La decisione di Renzi di fissare il rapporto deficit-Pil del prossimo anno al 2,3 (e, se riuscirà ad ottenere da Bruxelles il via libera, al 2,4) rende meno complicata la strada del governo, ma prepariamoci ugualmente a stringere la cinta per circa 7 miliardi: dalla sanità, ai beni e servizi, alle partecipate. Risorse anche da nuove entrate come il rientro dei capitali-bis, la lotta all’evasione dell’Iva, giochi e frequenze.
Il Consiglio dei ministri previsto per oggi si occuperà di referendum: slitta dunque a domani la riunione per l’aggiornamento del Def. Intanto si rifanno i conti: i nuovi margini dovuti alle circostanze eccezionali (terremoto, migranti e minore crescita) ci consentiranno di sterilizzare l’aumento dell’Iva e di scongiurarlo definitivamente (il valore è 0,9 del Pil circa 15 miliardi). A scanso di equivoci il governo non molla la presa su Bruxelles: la flessibilità «ce la siamo guadagnata perché abbiamo fatto riforme e investimenti » ed è «sbagliato» non prolungarla nel tempo, ha detto il ministro per lo Sviluppo Calenda a L’intervista di Sky Tg24.
Sostanzialmente la questione dell’Iva sarà risolta aumentando il deficit e spostando il livello del fatidico rapporto con il Pil al 2,3-2,4 per cento: in questo modo si coprirà completamente la differenza con il vecchio deficit tendenziale dell’aprile scorso (1,4-1,5 per cento: rapporto così basso perché dava per effettuato il pericoloso aumento dell’Iva di 2 punti) e superando di slancio l’1,8 programmatico che aveva già avuto un mezzo via libera da Bruxelles. Insomma per evitare l’aumento dell’Iva non dobbiamo fare tagli ma ci basta aumentare il deficit.
La boccata di respiro c’è, necessaria per rilanciare la nostra economia, ma per arrivare ai 22-24 miliardi di manovra lorda (cioè il mancato aumento dell’Iva per 15 miliardi coperto con la nuova flessibilità più i 7-8 di nuovi interventi sull’economia) restano da trovare ancora nuove risorse.

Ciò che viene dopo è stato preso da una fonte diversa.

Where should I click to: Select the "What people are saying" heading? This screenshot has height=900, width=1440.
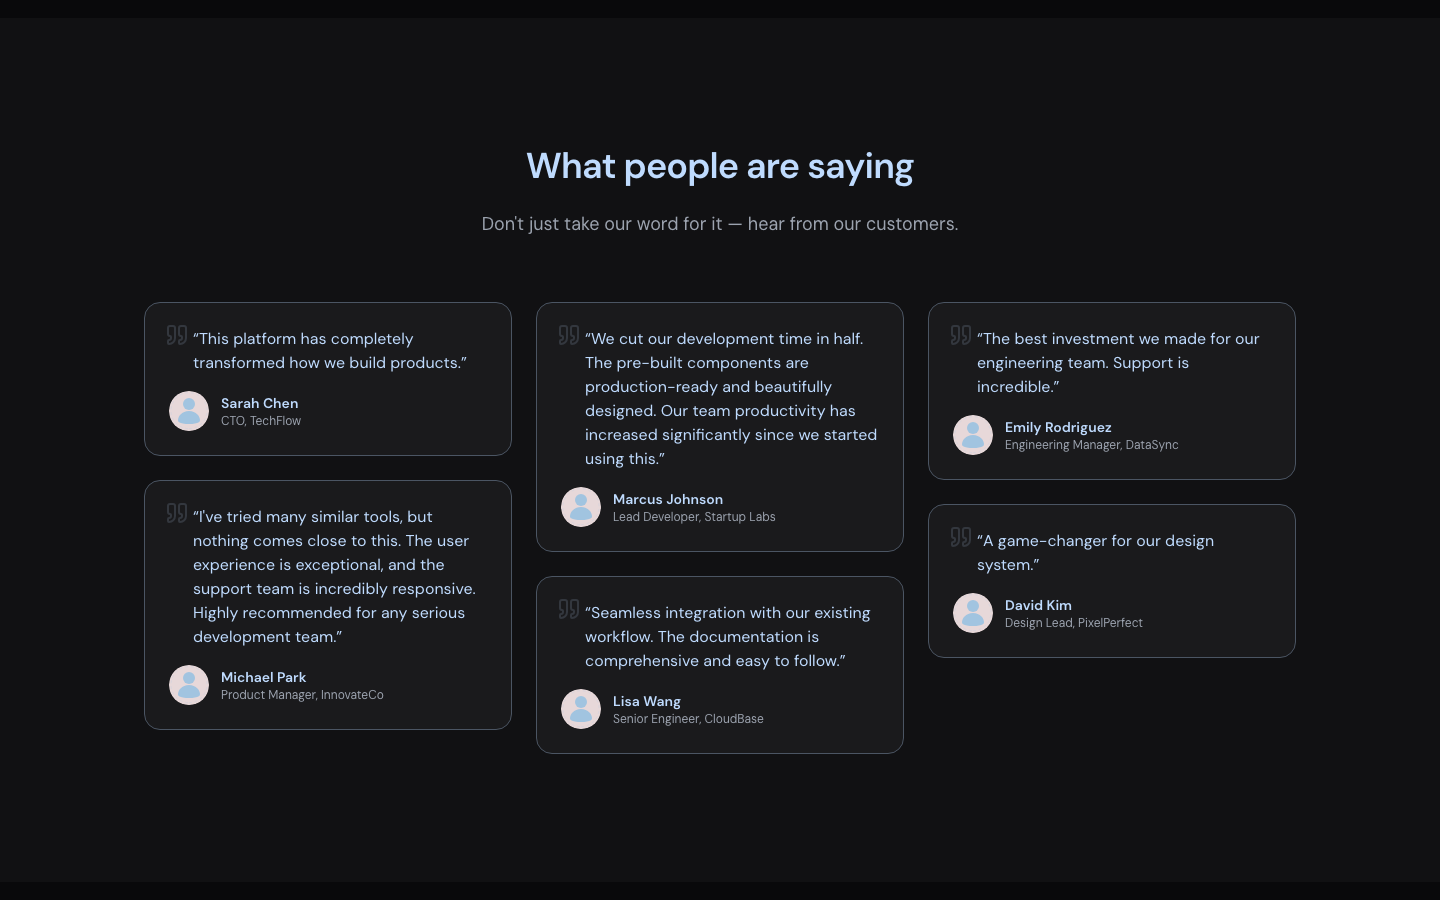tap(720, 166)
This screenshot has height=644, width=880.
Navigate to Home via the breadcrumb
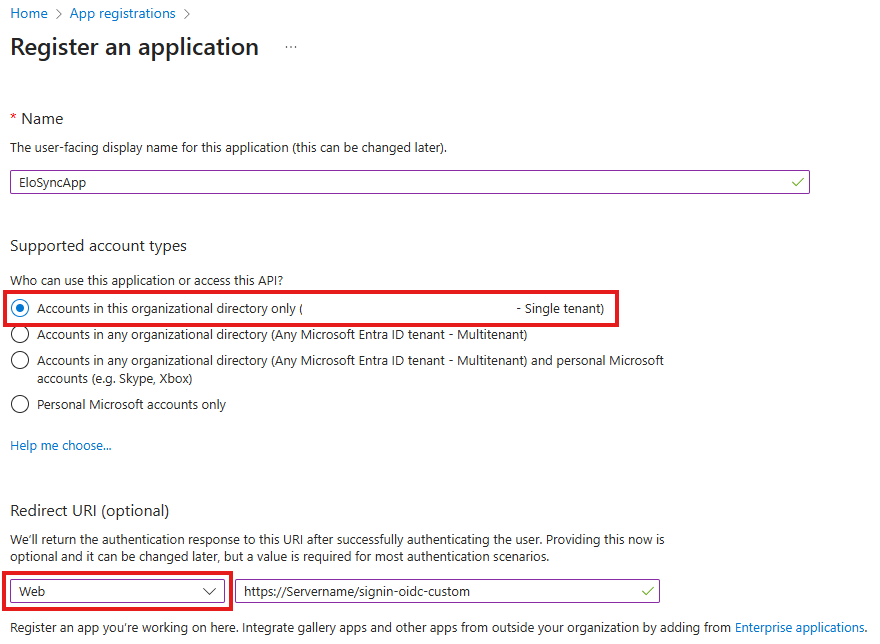[28, 13]
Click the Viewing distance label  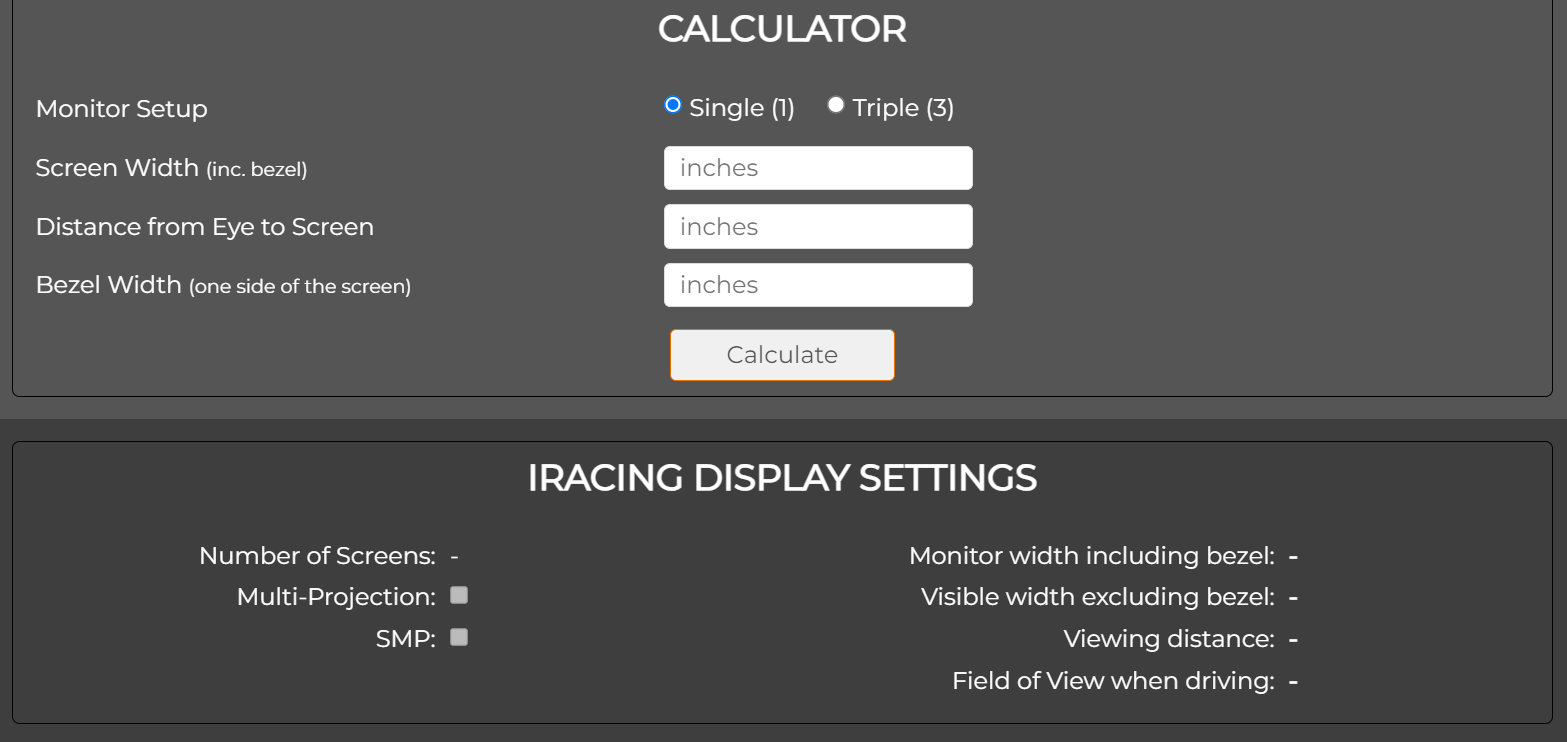pyautogui.click(x=1168, y=639)
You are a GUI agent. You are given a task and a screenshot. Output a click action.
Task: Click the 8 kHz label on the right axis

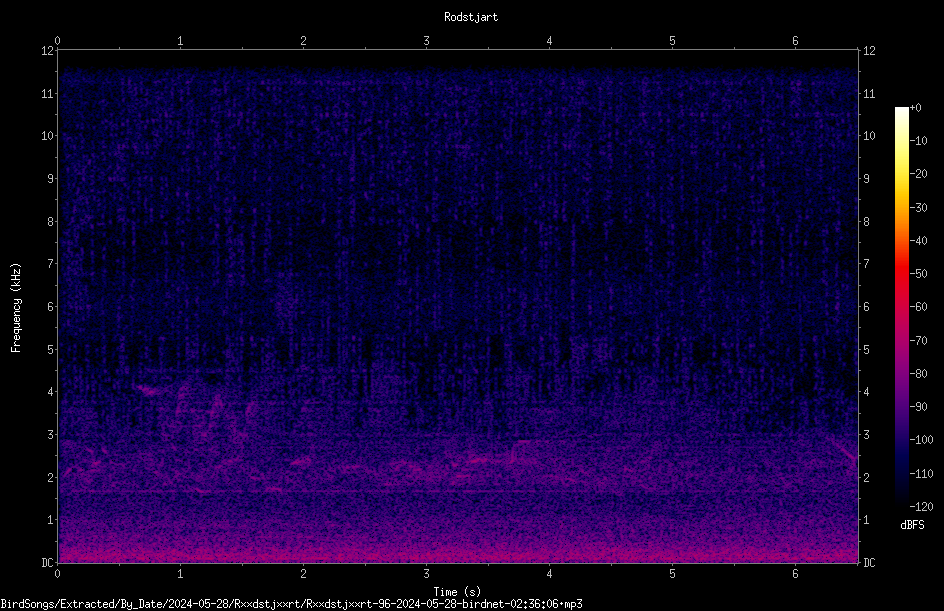866,222
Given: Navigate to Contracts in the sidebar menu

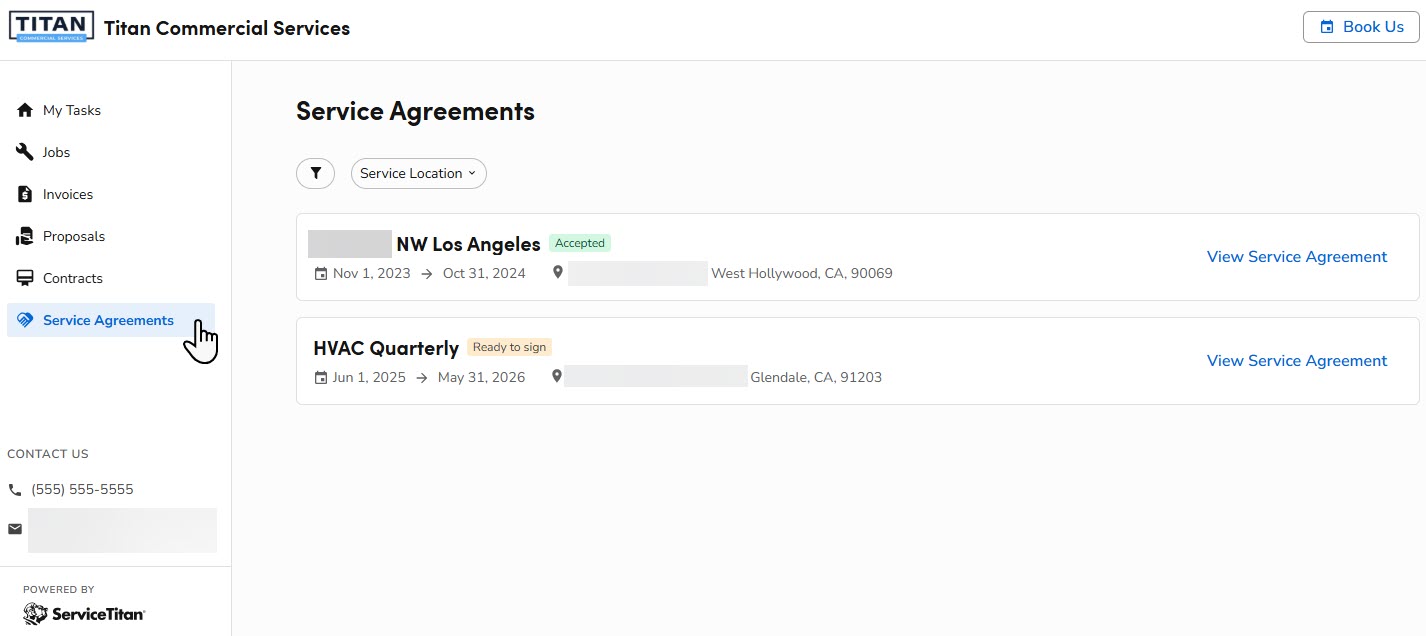Looking at the screenshot, I should pos(72,278).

Si tratta infatti di finanziare le misure sulle pensioni, i contratti degli statali, povertà, Industria 4.0 (superammortamento, imposta unica per le società di persone, salario di produttività), ecobonus e interventi sui condomini, bonus scuola-bis, investimenti, terremoto. Dunque la “nuova flessibilità” o comunque la decisione di portare l’asticella del deficit più in alto non basterà e si dovrà mettere mano alle forbici, operazione che tuttavia potrà essere indicata solo sommariamente nell’imminente “nota“ al Def e che sarà contenuta nella legge di Bilancio che potrà arrivare in Parlamento entro un paio di settimane.
La caccia ai 7-8 miliardi è aperta da tempo, ma stando alle ultime indicazioni il menù si starebbe focalizzando. Non è affatto escluso il taglio, o aumento ridotto, al fondo sanitario nazionale pari ad un miliardo. Il complesso della spending review resta ben saldo anche se la cifra dovrebbe assestarsi intorno ai 2 miliardi tra operazione tradizionale sull’acquisto di beni e servizi e ed altri risparmi cui vanno aggiunti 500 milioni dalla chiusura delle società partecipate. Il resto verrà da maggiori entrate: la prima misura in ballo è la voluntary disclosure- bis per la quale si stimano 1,5 miliardi di gettito sulla base di una ipotesi di capitali da recuperare fino a 30 miliardi. L’altra posta sulla quale conta molto il governo è il cosiddetto split payment, una norma che consente da circa un anno all’amministrazione pubblica di trattenere l’Iva dei fornitori assicurando un versamento sicuro e integrale: il gettito sarebbe maggiore del previsto e potrebbe essere cifrato in 1,5 miliardi. Il resto verrà da interventi fiscali sui giochi e dalle frequenze per circa 500 milioni.